Department of Applied Biological Science, Faculty of Science and Technology, Tokyo University of Science, Noda, Chiba 278-8510, Japan,1 Nanoarchitectonics Research Center, National Institute of Advanced Industrial Science and Technology, Tsukuba, Ibaraki 305-8565, Japan,2 Research and Development Department, Toyo Suisan Kaisha, Ltd., Minato, Tokyo 108-8501, Japan3
Received 10 March 2005/ Accepted 10 August 2005
Cell adsorption and selective desorption for separation of microbial cells were conducted by using chitosan-immobilized silica (CIS).
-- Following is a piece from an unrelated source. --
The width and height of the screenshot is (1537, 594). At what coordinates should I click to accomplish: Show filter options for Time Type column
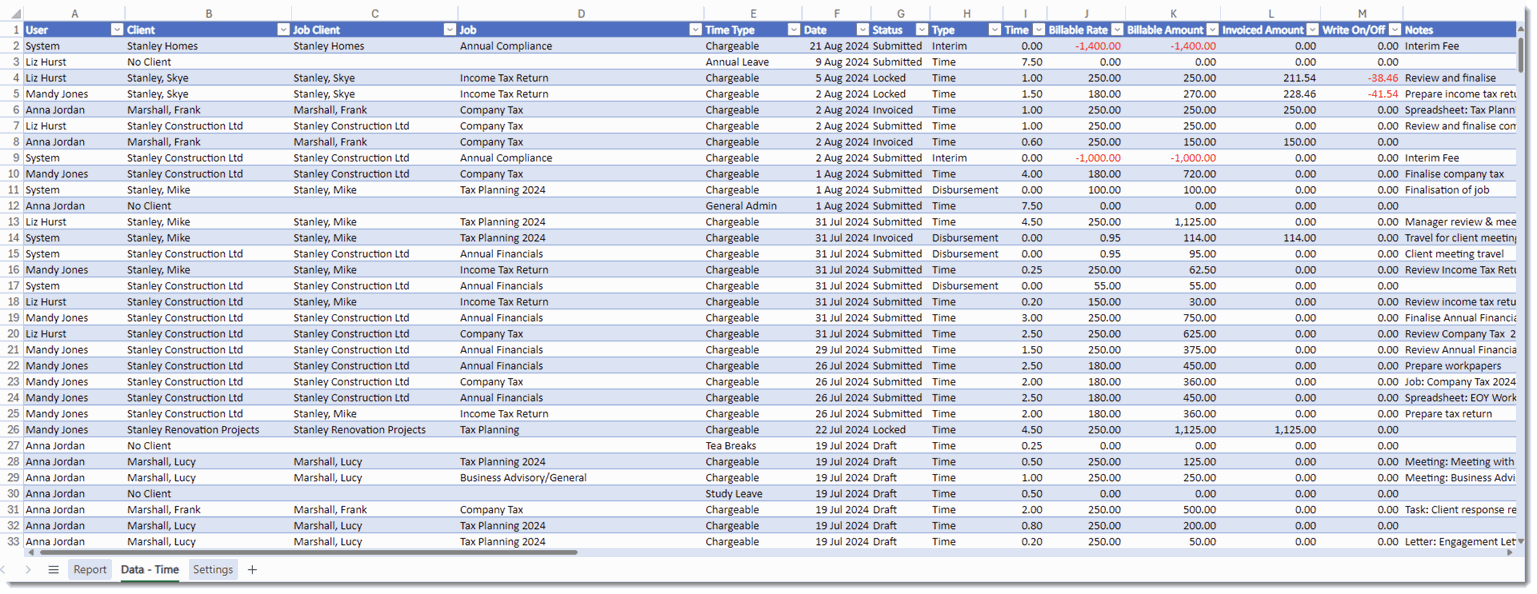794,30
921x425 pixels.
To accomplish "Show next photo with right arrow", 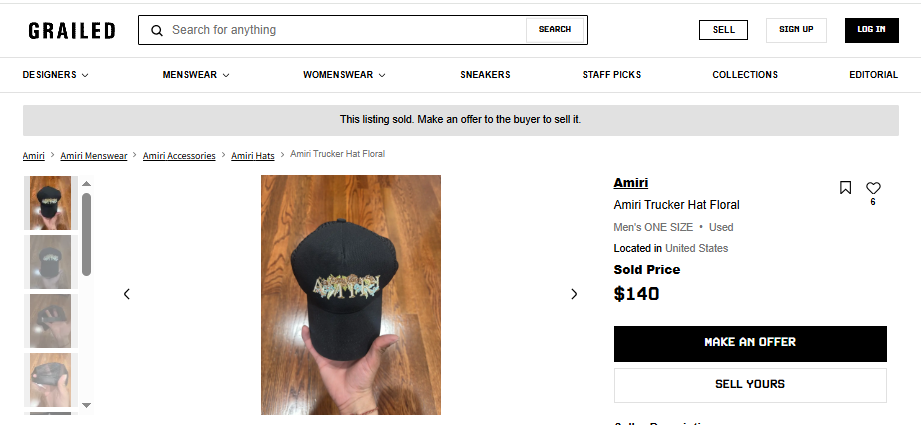I will pos(574,294).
When chitosan was immobilized onto silica surfaces with glutaraldehyde, bacterial cells adsorbed well and retained viability. Testing of the adsorption and desorption ability of CIS using various microbes such as Escherichia coli, Aeromonas hydrophila, Pseudomonas aeruginosa, Bacillus subtilis, Micrococcus luteus, Staphylococcus aureus, Staphylococcus epidermidis, Lactobacillus casei, Streptococcus mutans, Streptococcus sobrinus, Streptococcus salivarius, Saccharomyces cerevisiae, Saccharomyces ludwigii, and Schizosaccharomyces pombe revealed that most microbes could be adsorbed and selectively desorbed under different conditions. In particular, recovery was improved when L-cysteine was added. A mixture of two bacterial strains adsorbed onto CIS could also be successfully separated by use of specific solutions for each strain. Most of the desorbed cells were alive. Thus, quantitative and selective fractionation of cells is readily achievable by employing chitosan, a known antibacterial material.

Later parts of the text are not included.